The new law should go a long way toward helping people like Mrs. Patch, said Steve Miskin, the former Perzel aide who helped in her fight with the Carroll Township Sewer Authority.

“The information she had been attempting to get should have been considered open, and she should have been able to get that information all along, but she was blocked month after month,” said Mr. Miskin, now a spokesman for House Republican Leader Sam Smith. “She was asking for budgets. She was asking common-sense questions. Why should she have had to hire an attorney for that?”

Other Pennsylvanians will benefit from the law, said the Pennsylvania Library Association, a proponent of the new law.

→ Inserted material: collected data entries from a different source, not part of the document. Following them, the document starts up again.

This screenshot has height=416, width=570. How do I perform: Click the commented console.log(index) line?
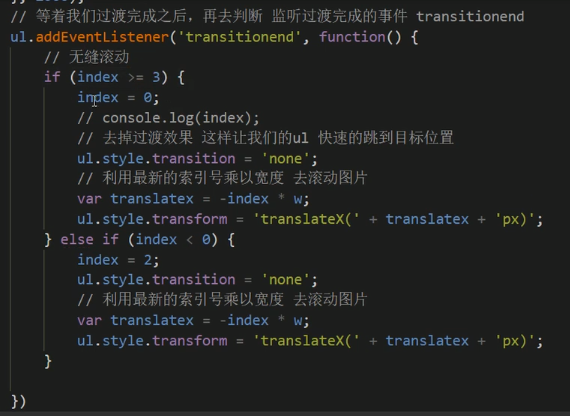pyautogui.click(x=168, y=118)

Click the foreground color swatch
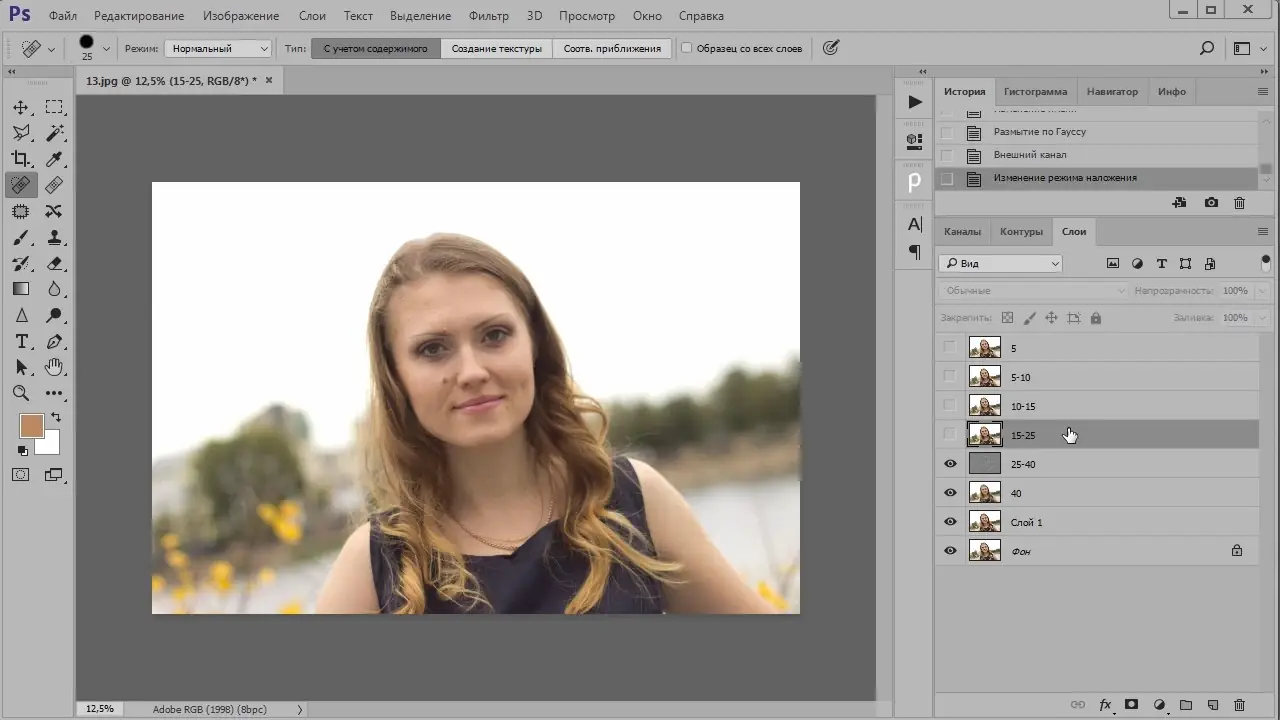[31, 426]
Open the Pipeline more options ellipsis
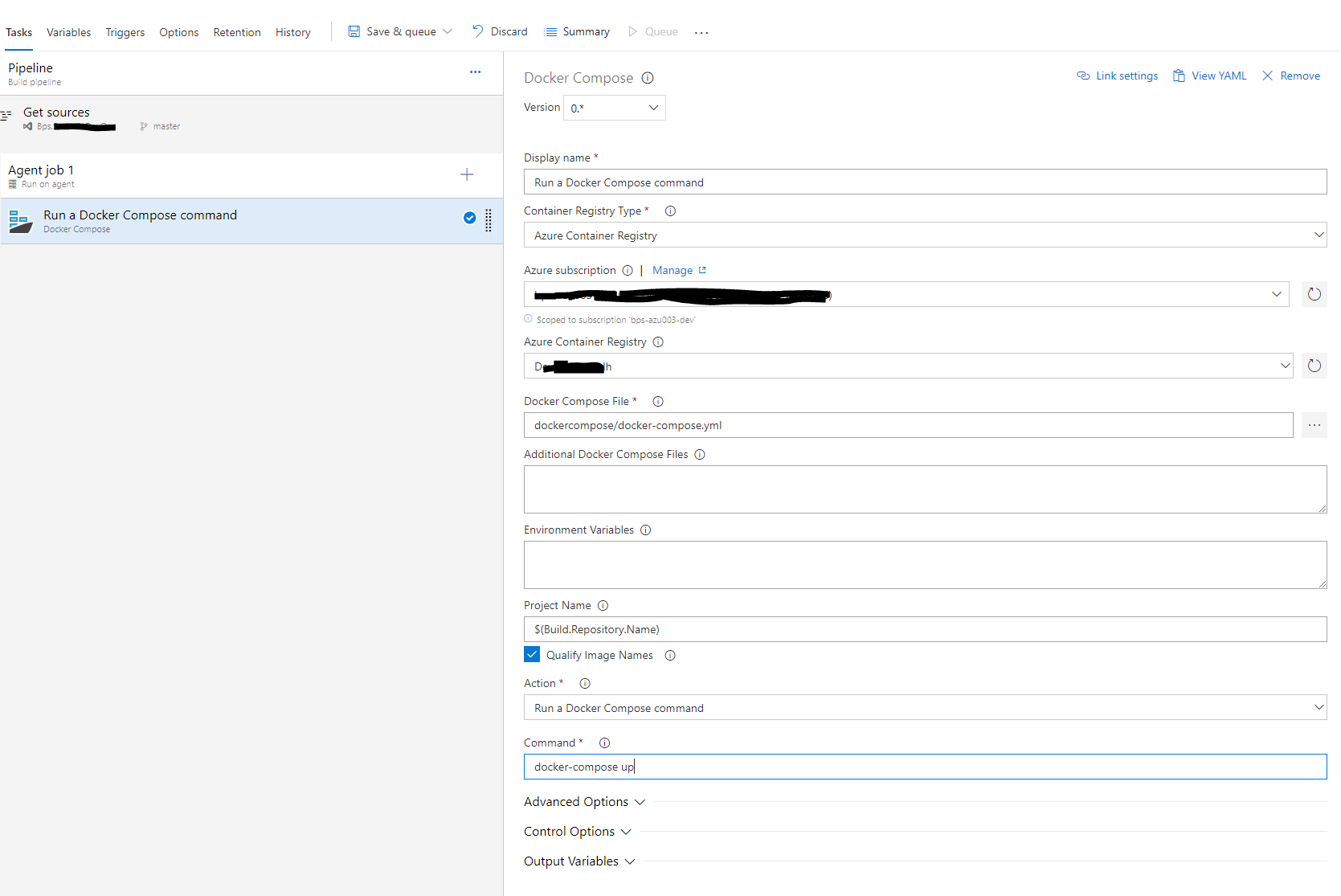 475,72
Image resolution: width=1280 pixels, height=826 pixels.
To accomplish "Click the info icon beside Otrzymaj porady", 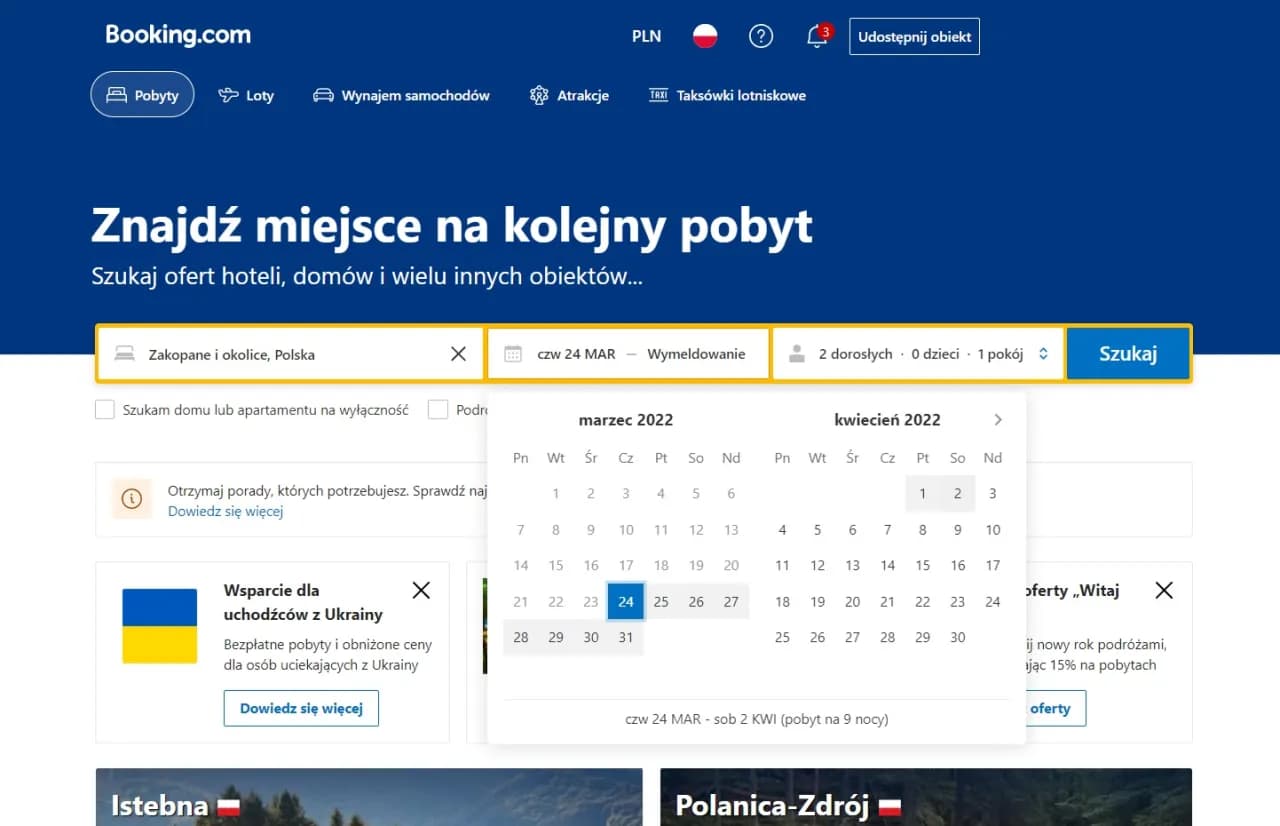I will pos(131,497).
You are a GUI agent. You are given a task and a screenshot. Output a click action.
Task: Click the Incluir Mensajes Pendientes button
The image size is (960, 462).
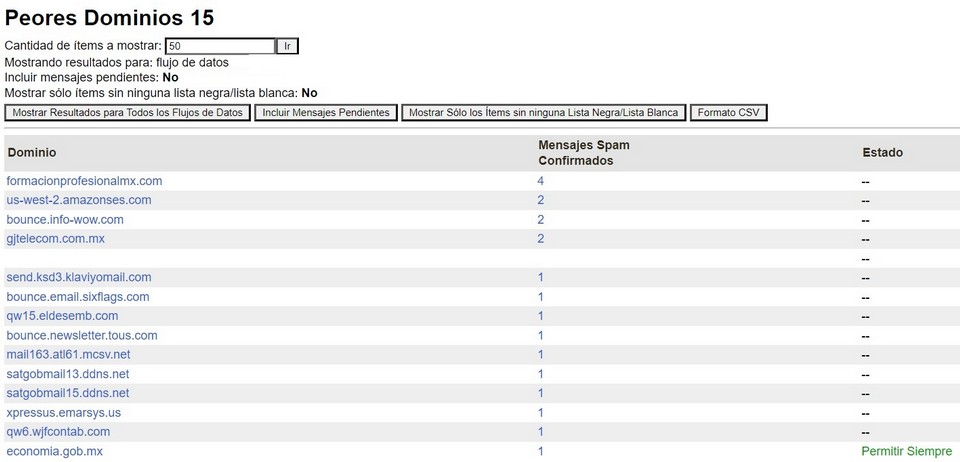(x=325, y=113)
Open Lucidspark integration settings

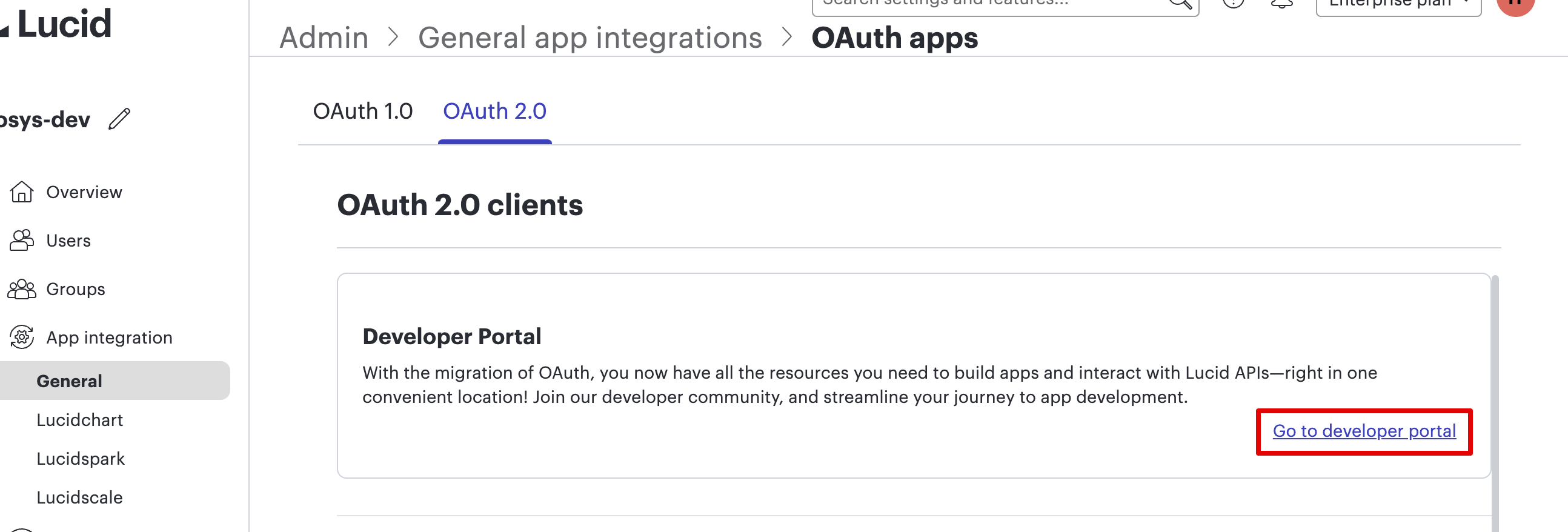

Librarians frequently direct patrons to state and municipal agencies for property records, meeting minutes and other documents. Too often, the patrons return, saying they were denied access, said Mary Garm, president of the Pennsylvania Library Association and administrator of the Lackawanna County Library System.

The new law will provide librarians with “a better opportunity to work with state and local governments to help our patrons get the information that they want and need,” she said.

Other groups have concerns about the law.

Common Cause of Pennsylvania, for example, has said that the new Office of Open Records should be an independent agency, not an arm of the Department of Community and Economic Development, which is part of the executive branch.

Tax attorneys are concerned about a provision that allows counties to charge “market value” for copies of databases showing property assessments, ownership information, square footage of homes and other information they use to argue for reducing their clients’ tax liability.

“Market value” is too subjective and gives counties too much leeway in assessing cost, tax attorneys say. They fear that large companies that resell such information might be willing to pay several thousand dollars for the information, and that could increase the cost for everyone.

The law isn’t perfect, but it goes a long way in making Pennsylvania more accountable to the public, Ms. Musselman said.

While newspaper organizations were among the central advocates for the legislation, they and their readers aren’t the only ones who will benefit, Mr. Staudenmaier said. He thinks the effect will be far-reaching.

“The more the average citizen can find out about his government, the more informed he is going to be and the more trusting he is going to be,” he said. “Information makes people better able to make choices in the voting booth or to complain to an agency or their representative if they don’t think things are being done correctly. In the end, everybody gets a better government.”